SOURCE DATA:
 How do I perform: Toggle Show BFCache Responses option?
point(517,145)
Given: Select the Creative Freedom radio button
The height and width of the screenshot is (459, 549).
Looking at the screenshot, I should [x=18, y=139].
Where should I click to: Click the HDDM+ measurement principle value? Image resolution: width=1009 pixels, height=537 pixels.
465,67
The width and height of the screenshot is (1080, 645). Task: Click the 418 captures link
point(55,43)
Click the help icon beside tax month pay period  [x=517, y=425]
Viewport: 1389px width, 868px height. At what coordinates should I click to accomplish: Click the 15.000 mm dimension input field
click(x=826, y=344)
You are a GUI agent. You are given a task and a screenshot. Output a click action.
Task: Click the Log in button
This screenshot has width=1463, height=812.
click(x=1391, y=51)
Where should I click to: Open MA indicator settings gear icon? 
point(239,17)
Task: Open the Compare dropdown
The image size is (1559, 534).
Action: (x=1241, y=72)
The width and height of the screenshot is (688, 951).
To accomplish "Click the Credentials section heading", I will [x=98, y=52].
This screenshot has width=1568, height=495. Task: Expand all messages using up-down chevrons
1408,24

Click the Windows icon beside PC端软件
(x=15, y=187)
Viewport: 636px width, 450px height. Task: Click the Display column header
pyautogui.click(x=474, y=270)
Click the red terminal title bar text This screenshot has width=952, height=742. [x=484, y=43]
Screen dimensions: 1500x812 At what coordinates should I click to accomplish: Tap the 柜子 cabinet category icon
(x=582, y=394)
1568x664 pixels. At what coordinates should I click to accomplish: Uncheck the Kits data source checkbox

ASSIGNMENT: Produce an exact copy of the whole listing.

WRITTEN ANSWER:
 How do I perform: Toggle Show BFCache Responses option?
point(517,145)
Given: Select the Creative Freedom radio button
The height and width of the screenshot is (459, 549).
Looking at the screenshot, I should [x=18, y=139].
Where should I click to: Click the HDDM+ measurement principle value? Image resolution: width=1009 pixels, height=537 pixels.
465,67
The width and height of the screenshot is (1080, 645). Task: Click the 418 captures link
point(55,43)
Click the help icon beside tax month pay period  [x=517, y=425]
Viewport: 1389px width, 868px height. At what coordinates should I click to accomplish: Click the 15.000 mm dimension input field
click(x=826, y=344)
You are a GUI agent. You are given a task and a screenshot. Output a click action.
Task: Click the Log in button
This screenshot has width=1463, height=812.
click(x=1391, y=51)
Where should I click to: Open MA indicator settings gear icon? 
point(239,17)
Task: Open the Compare dropdown
The image size is (1559, 534).
Action: (x=1241, y=72)
The width and height of the screenshot is (688, 951).
To accomplish "Click the Credentials section heading", I will [x=98, y=52].
This screenshot has width=1568, height=495. Task: Expand all messages using up-down chevrons
1408,24

Click the Windows icon beside PC端软件
(x=15, y=187)
Viewport: 636px width, 450px height. Task: Click the Display column header
pyautogui.click(x=474, y=270)
Click the red terminal title bar text This screenshot has width=952, height=742. [x=484, y=43]
Screen dimensions: 1500x812 At what coordinates should I click to accomplish: Tap the 柜子 cabinet category icon
(x=582, y=394)
1568x664 pixels. At what coordinates should I click to accomplish: Uncheck the Kits data source checkbox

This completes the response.